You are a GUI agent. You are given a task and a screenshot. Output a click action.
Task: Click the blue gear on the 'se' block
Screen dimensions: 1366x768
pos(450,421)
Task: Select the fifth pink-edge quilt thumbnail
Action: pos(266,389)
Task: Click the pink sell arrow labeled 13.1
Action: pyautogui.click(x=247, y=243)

● TASK DETAILS:
For each line shown above, write an exact copy.

● EXERCISE RESULT:
You are a GUI agent. You are given a task and a screenshot. Output a click action.
Task: Click the blue gear on the 'se' block
Screen dimensions: 1366x768
pos(450,421)
Task: Select the fifth pink-edge quilt thumbnail
Action: pos(266,389)
Task: Click the pink sell arrow labeled 13.1
Action: pyautogui.click(x=247, y=243)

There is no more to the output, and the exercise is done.